WHAT IS REQUIRED: From the listing, collect all lines containing the word "agent".

--- START ---

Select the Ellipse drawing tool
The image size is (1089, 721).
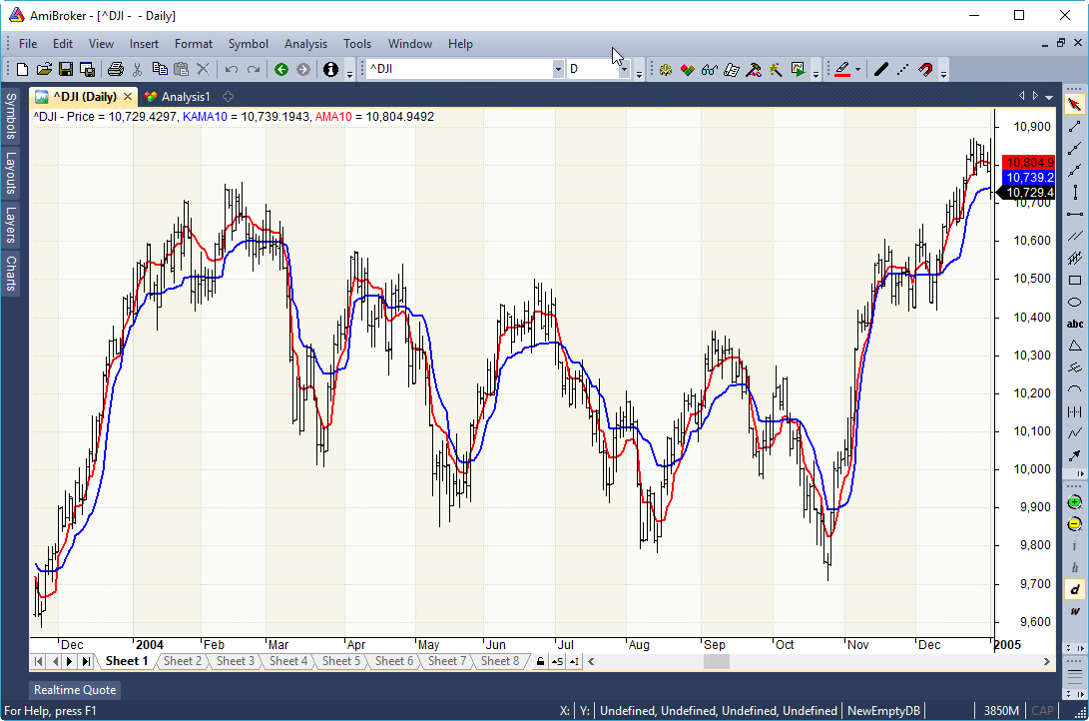(1075, 302)
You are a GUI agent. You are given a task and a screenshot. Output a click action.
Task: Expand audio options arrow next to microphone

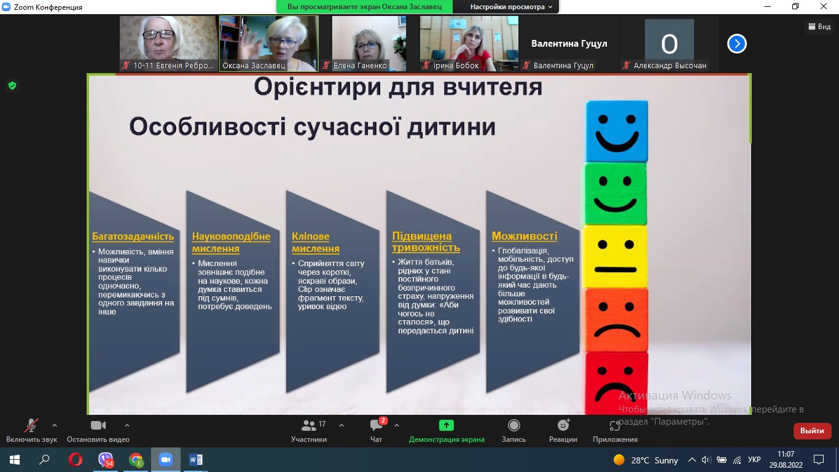(55, 425)
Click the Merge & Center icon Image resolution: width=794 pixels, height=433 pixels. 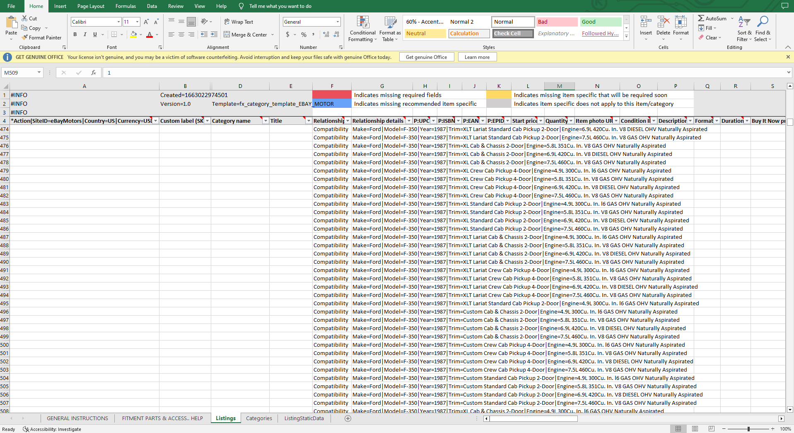227,34
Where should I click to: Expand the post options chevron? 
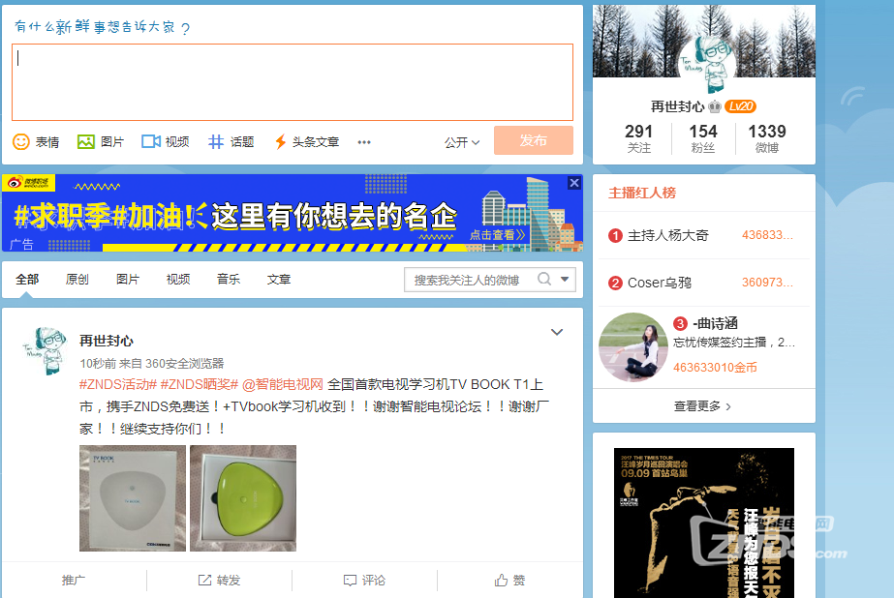click(x=557, y=333)
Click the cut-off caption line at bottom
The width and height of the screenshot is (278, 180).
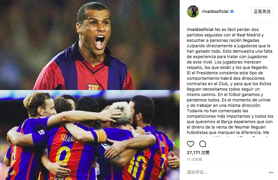click(x=229, y=136)
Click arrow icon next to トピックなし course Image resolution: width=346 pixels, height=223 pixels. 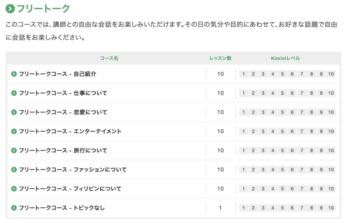[x=14, y=208]
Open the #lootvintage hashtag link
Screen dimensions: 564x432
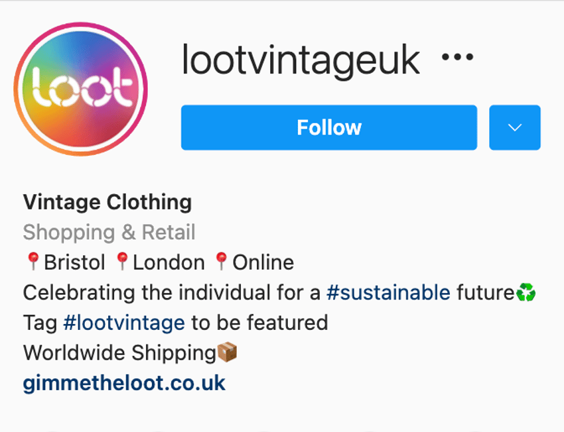[123, 323]
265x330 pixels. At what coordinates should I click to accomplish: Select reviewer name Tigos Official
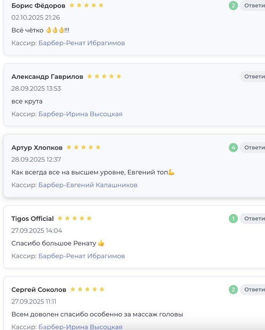(x=33, y=219)
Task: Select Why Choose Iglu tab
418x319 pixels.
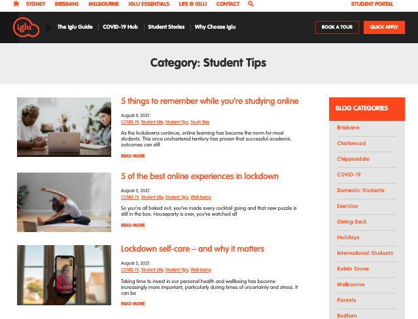Action: 215,27
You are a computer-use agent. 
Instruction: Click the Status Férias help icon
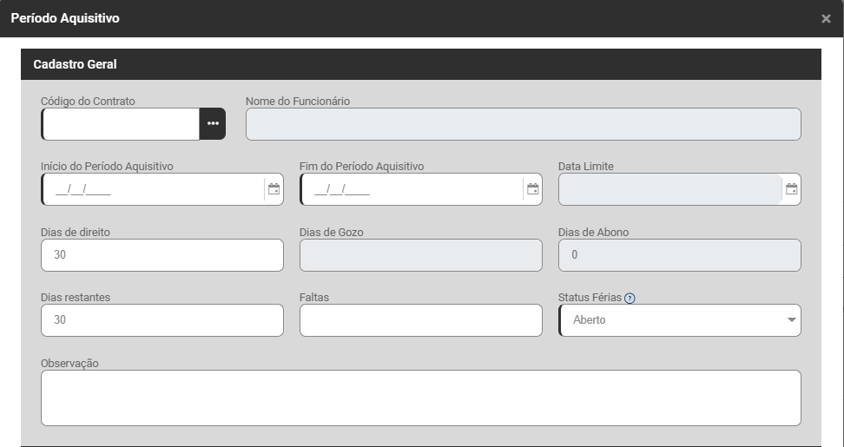[630, 298]

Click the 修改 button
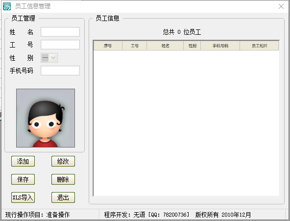63,161
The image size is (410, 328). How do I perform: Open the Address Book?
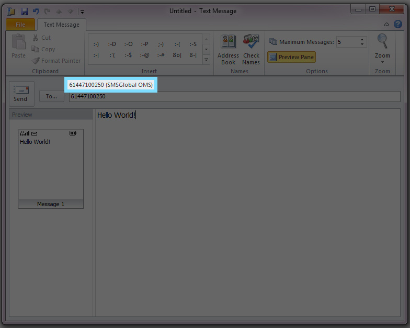(x=228, y=50)
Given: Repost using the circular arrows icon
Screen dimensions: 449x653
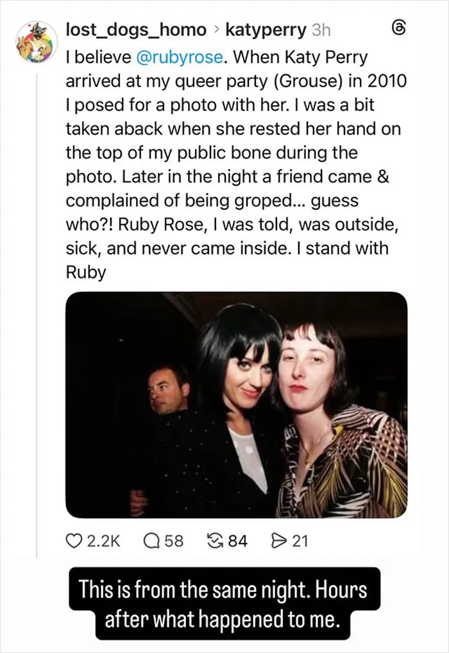Looking at the screenshot, I should 214,541.
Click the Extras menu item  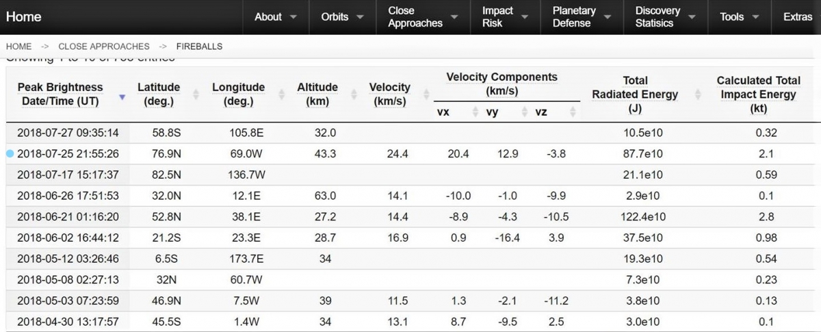tap(797, 17)
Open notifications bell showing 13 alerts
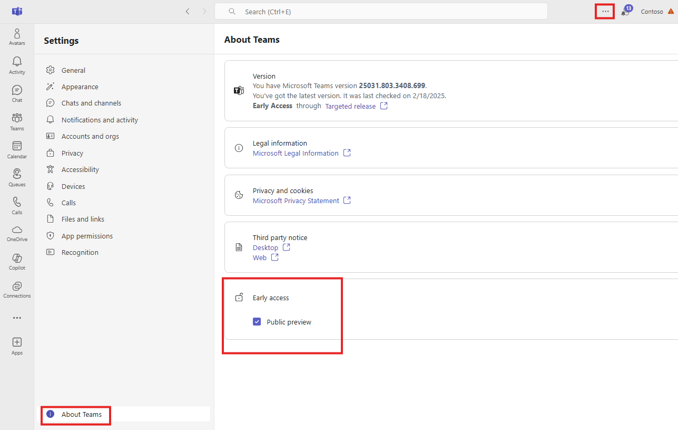The height and width of the screenshot is (430, 678). tap(625, 11)
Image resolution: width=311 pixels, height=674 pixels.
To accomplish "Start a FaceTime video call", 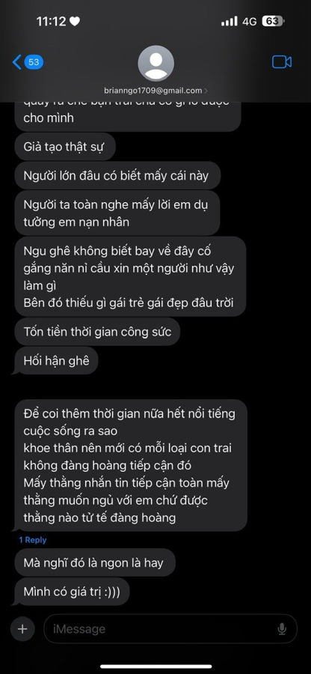I will [282, 62].
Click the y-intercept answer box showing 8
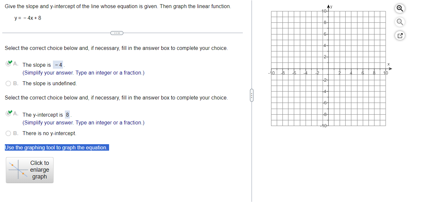The height and width of the screenshot is (208, 434). [x=67, y=114]
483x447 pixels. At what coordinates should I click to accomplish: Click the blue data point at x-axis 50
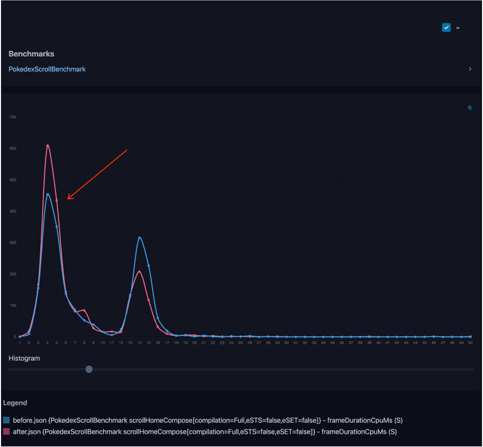pos(470,336)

--- END ---

EXERCISE OUTPUT:
You are a GUI agent. You are given a task and a screenshot. Output a click action.
You are a computer-use agent. 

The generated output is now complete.